● **Action item**
All lines below starting at the one that holds "Task: Bookmark the Dawntrail EP7 post" and ending at the one that holds "Navigate back with the left arrow" should be printed exactly, ends included. Pictures should not be printed, nor anything else.

(Stored data)
======

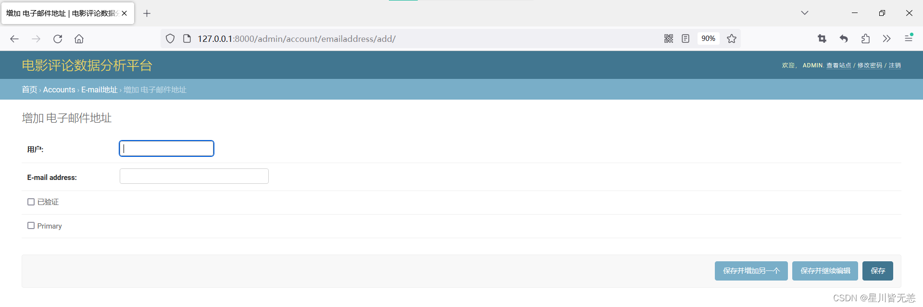Open a new browser tab

pos(147,13)
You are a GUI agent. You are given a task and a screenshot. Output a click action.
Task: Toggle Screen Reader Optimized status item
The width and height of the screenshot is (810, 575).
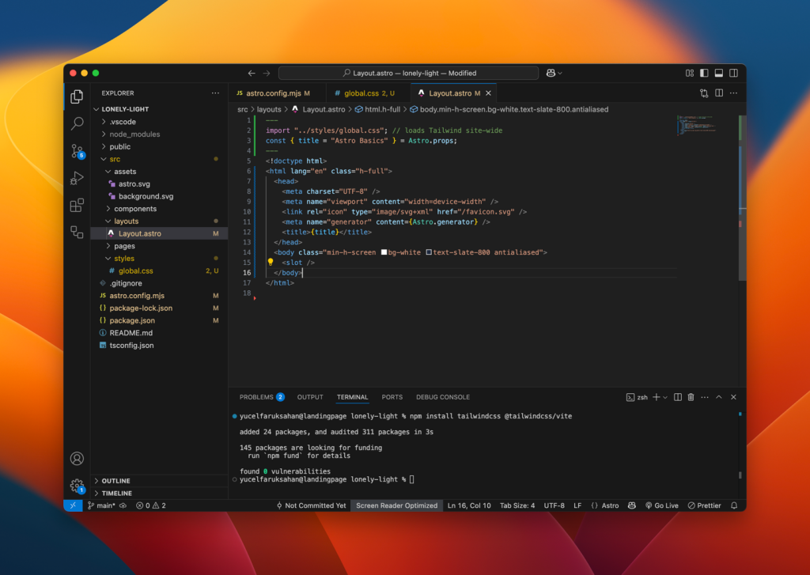[396, 505]
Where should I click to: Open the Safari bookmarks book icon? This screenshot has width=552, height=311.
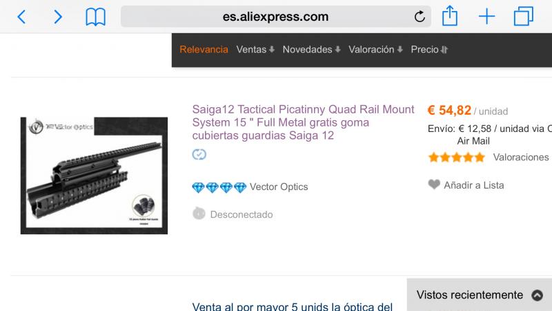[95, 17]
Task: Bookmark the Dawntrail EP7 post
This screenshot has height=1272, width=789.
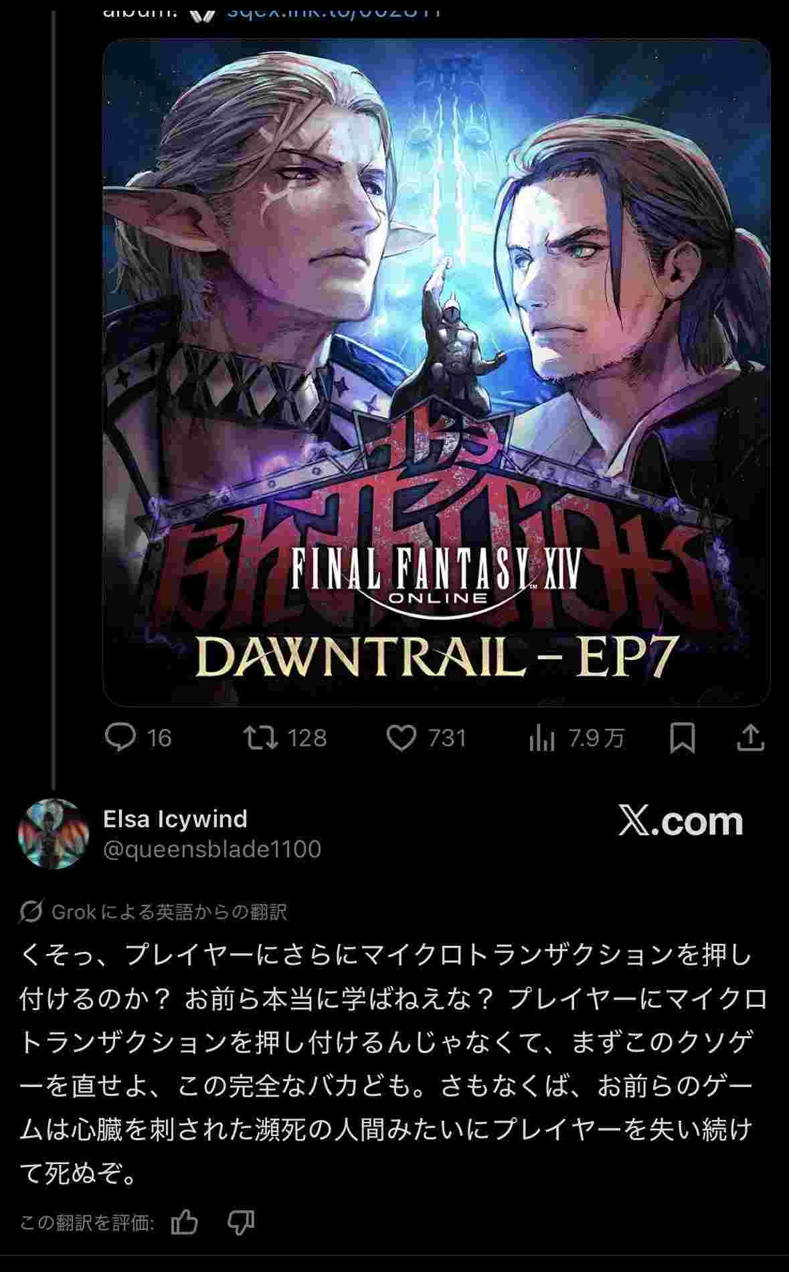Action: pos(682,737)

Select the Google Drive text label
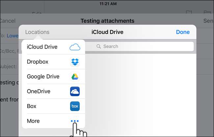(x=43, y=77)
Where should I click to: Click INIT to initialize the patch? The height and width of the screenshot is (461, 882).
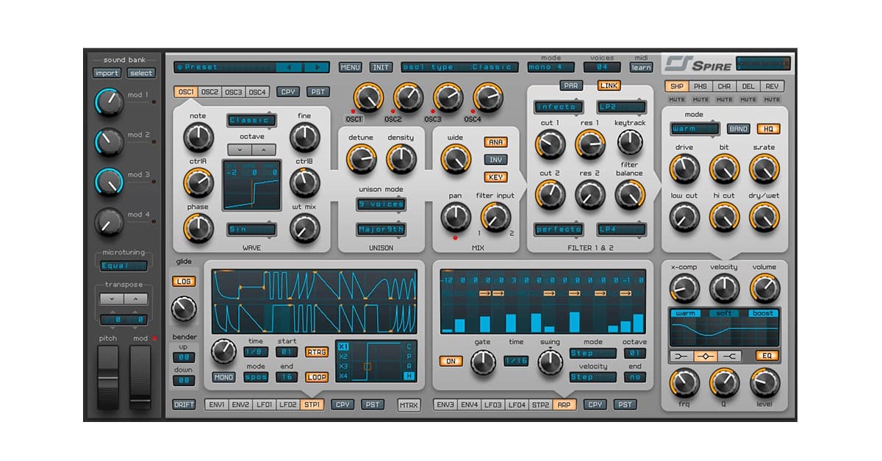[380, 66]
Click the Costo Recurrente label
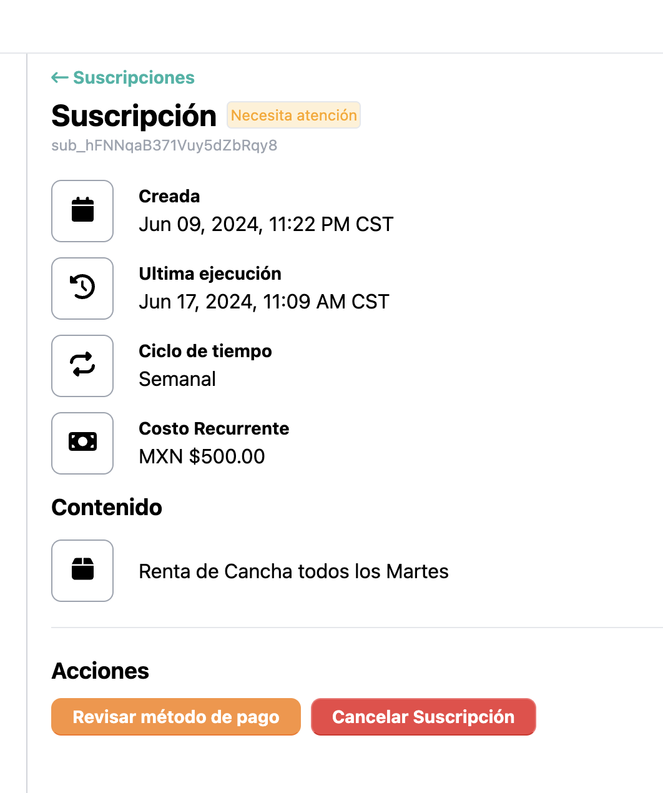663x793 pixels. [214, 428]
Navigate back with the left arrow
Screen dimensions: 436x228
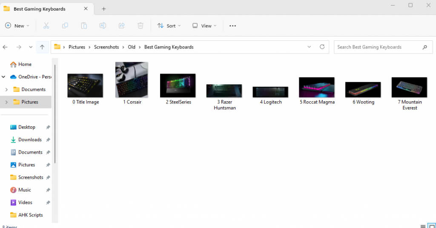(x=5, y=47)
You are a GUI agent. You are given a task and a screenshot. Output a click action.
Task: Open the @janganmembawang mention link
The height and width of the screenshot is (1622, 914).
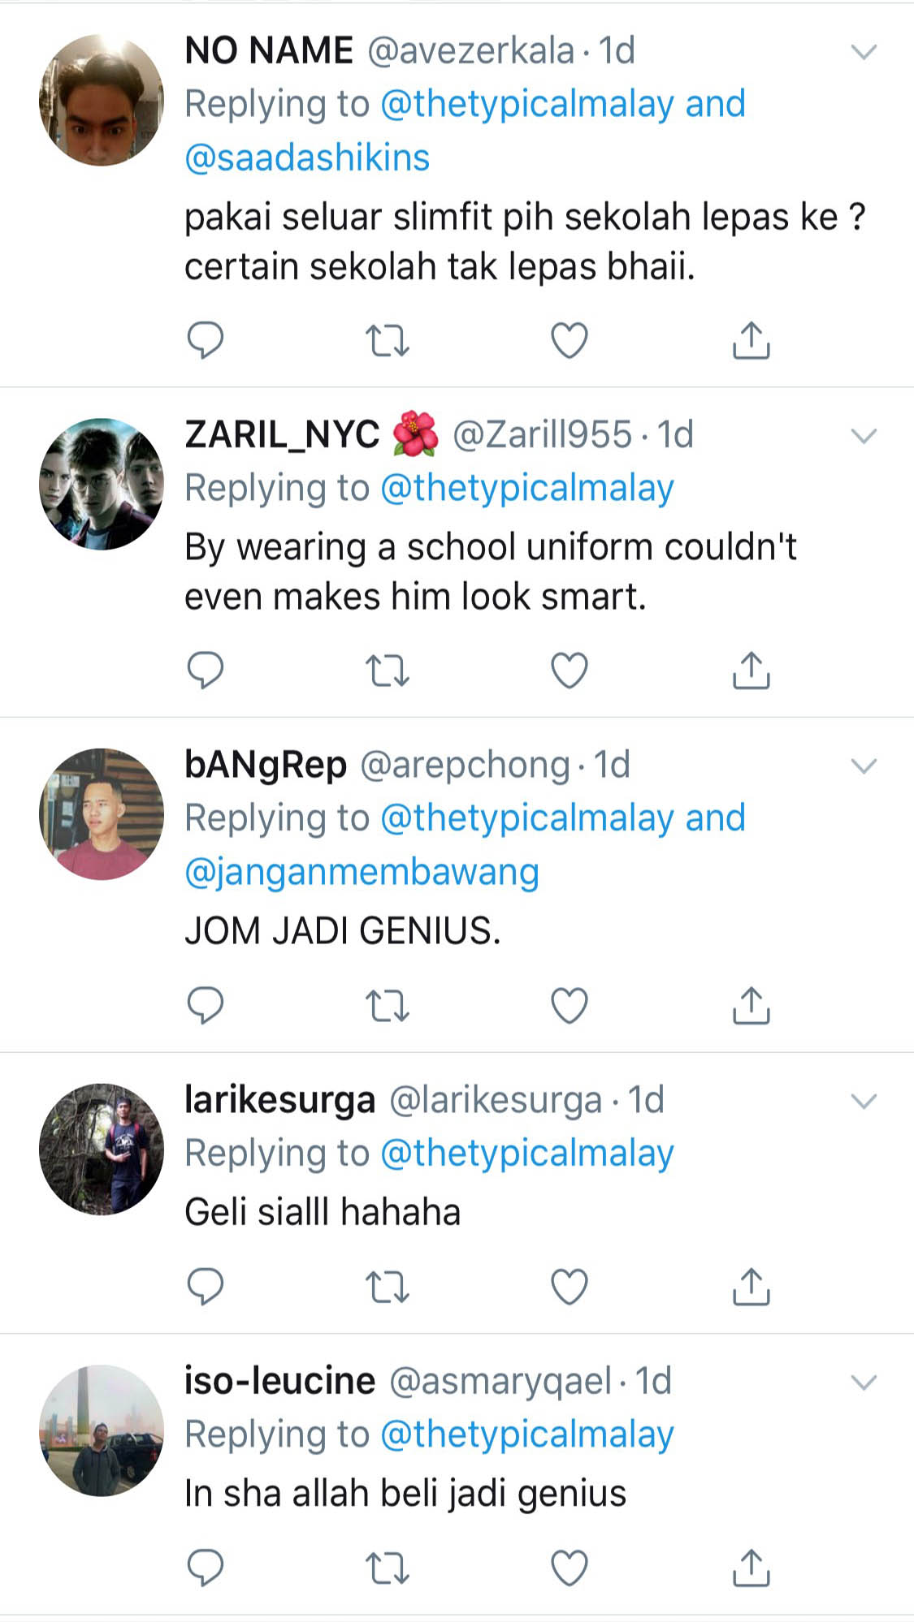(362, 872)
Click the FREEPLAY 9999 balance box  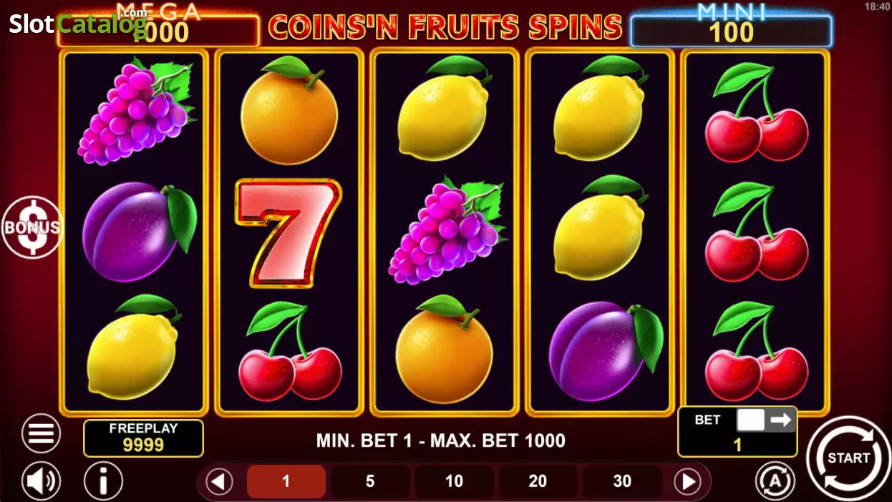click(x=143, y=438)
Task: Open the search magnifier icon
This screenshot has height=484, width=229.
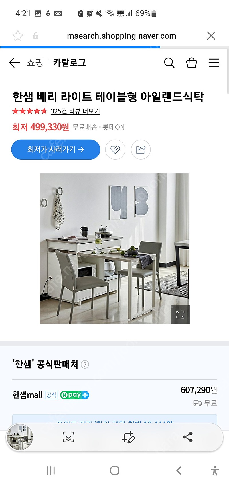Action: click(169, 62)
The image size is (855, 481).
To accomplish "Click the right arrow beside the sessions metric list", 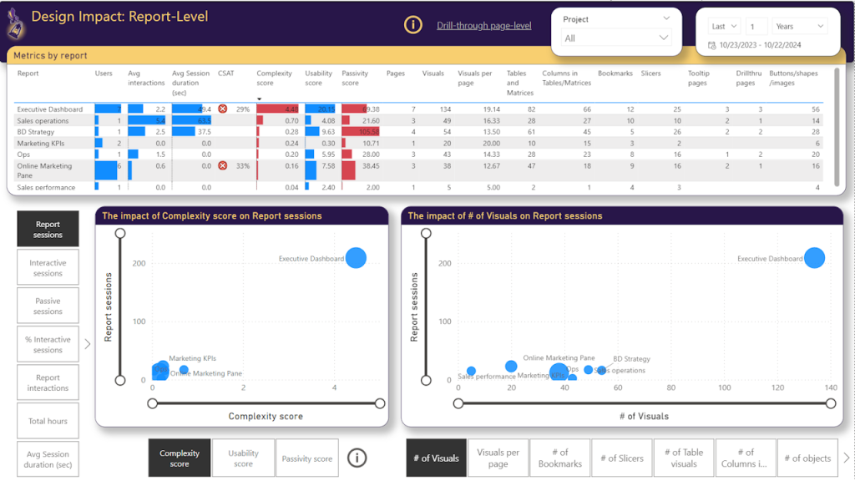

======

● **Response**
Task: Bookmark the Dawntrail EP7 post
This screenshot has height=1272, width=789.
Action: pos(682,737)

Select the Google Drive text label
(x=43, y=77)
Where should I click to: Click INIT to initialize the patch? The height and width of the screenshot is (461, 882).
[380, 66]
Click the Costo Recurrente label
663x793 pixels. [214, 428]
Navigate back with the left arrow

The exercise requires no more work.